Exercises to complete ▸
a) In the article on the baseball steroid hearings, which player did Henry Waxman and Tom Davis ask the Justice Department to investigate?
b) Translate this sentence from the article on the baseball steroid hearings into Spanish: "Nothing much has changed in three years."
c) Write the next part of the article on the baseball steroid hearings, picking up after its last sentence.

Chris Ruddick, MLB Editor
Philadelphia, PA (Sports Network) -
In case you missed the congressional hearings on steroids in Major League Baseball three years ago, round two got underway on Capitol Hill on Tuesday.
The players were not on display this time, that will come later (in the case of Roger Clemens, that's a maybe). Instead, on Tuesday we received riveting testimony from not only former Senator George Mitchell, of THE Mitchell Report, but also the two men that turned blind eyes towards the growing problem over a decade ago: MLB commissioner Bud Selig and MLBPA executive director Donald Fehr.
Nothing much has changed in three years. The overall theme of these hearings is still that steroids are bad for America's youth. In other news, Britney Spears may not be the best mother.
The hearings started with a bang, as Chairman Henry Waxman and ranking minority member Tom Davis said that they were asking the Justice Department to investigate whether Miguel Tejada lied to them with regards to the Rafael Palmeiro steroids case.

Extracted data ▸
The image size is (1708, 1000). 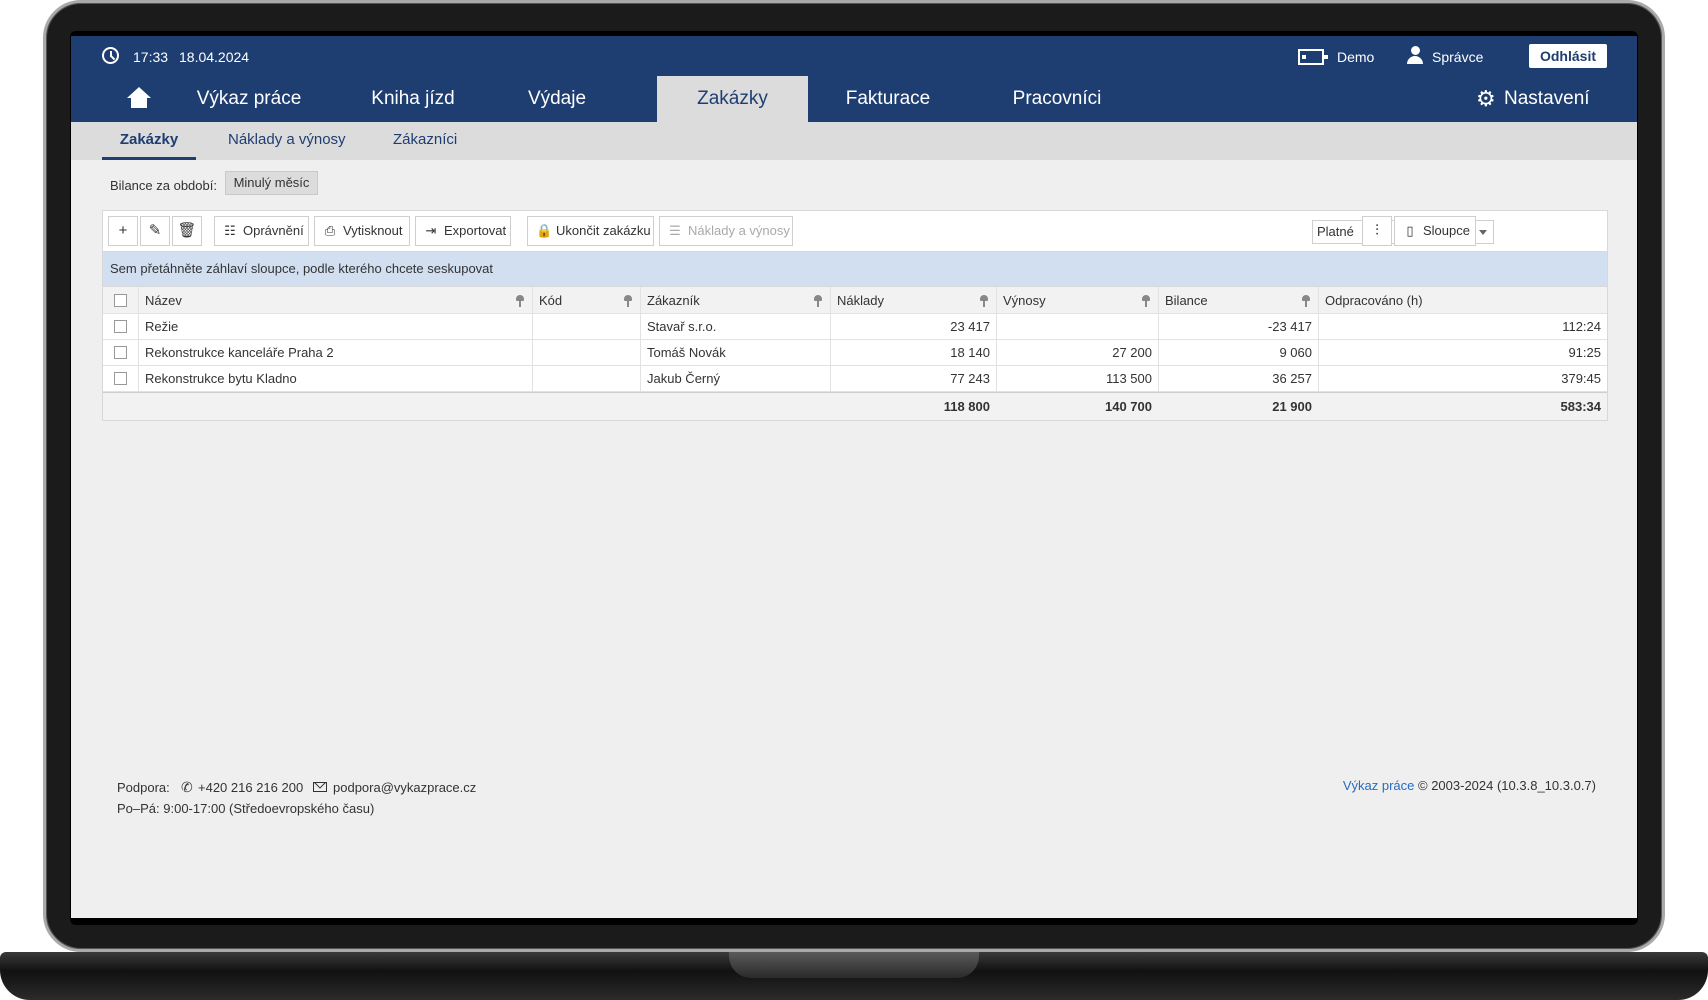 What do you see at coordinates (1462, 352) in the screenshot?
I see `cell-odpracovano: 91:25` at bounding box center [1462, 352].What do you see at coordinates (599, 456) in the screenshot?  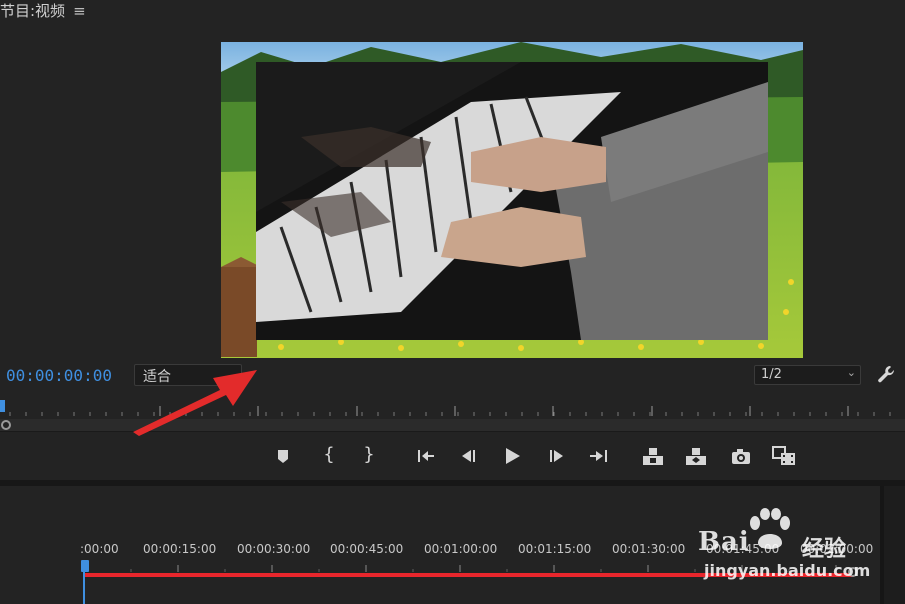 I see `go-to-out-button` at bounding box center [599, 456].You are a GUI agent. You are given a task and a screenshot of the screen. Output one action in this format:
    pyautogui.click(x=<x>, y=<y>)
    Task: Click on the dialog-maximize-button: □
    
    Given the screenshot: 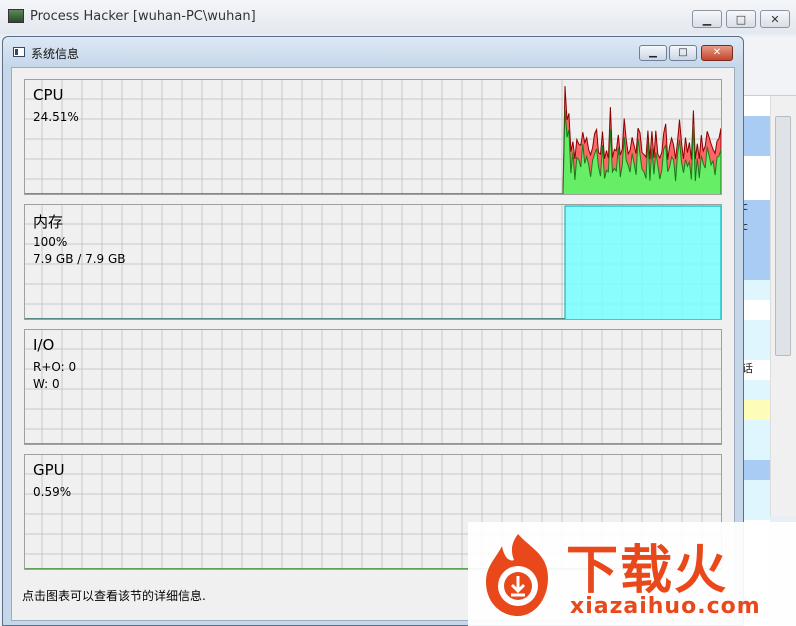 What is the action you would take?
    pyautogui.click(x=683, y=53)
    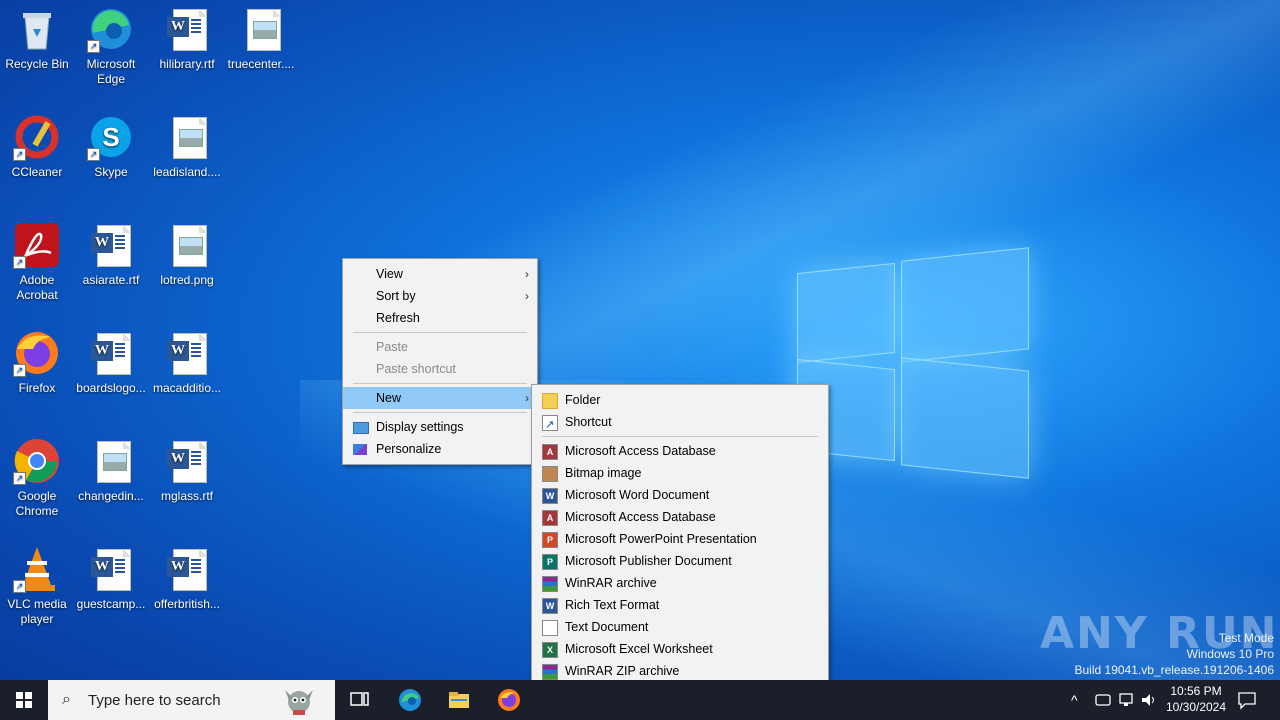 Image resolution: width=1280 pixels, height=720 pixels. Describe the element at coordinates (639, 649) in the screenshot. I see `menu-item-label: Microsoft Excel Worksheet` at that location.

Answers given ▸
a) Miguel Tejada

b) No ha cambiado mucho en tres años.

c)
Palmeiro, of course, vehemently denied steroid use to Congress in March 2005, but was suspended by baseball later that year after he tested positive for performance-enhancing drugs. At the time, Palmeiro claimed the positive test may have resulted from a B-12 injection he got from Tejada, his teammate in Baltimore at the time.
Chairman Henry Waxman is leading this latest round of the congressional hearings on steroids.
Tejada, who was named in the Mitchell Report as having done some sort of performance enhancing drug, told the House Oversight and Government Reform Committee that he never took steroids, nor did he know of anyone taking them.
Even though he was not under oath, Tejada was warned at the time that he could be criminally prosecuted if he lied, which apparently he did.
For some reason, though, there was not enough evidence for a perjury charge against Palmeiro, who openly waved his finger at the committee, stating in no uncertain terms that he did not do steroids.
Just my opinion here, but I am guessing nothing comes from a Tejada investigation. If they did not have enough to go after Palmeiro, how can they go after Tejada? A public flogging is probably all that will come of this.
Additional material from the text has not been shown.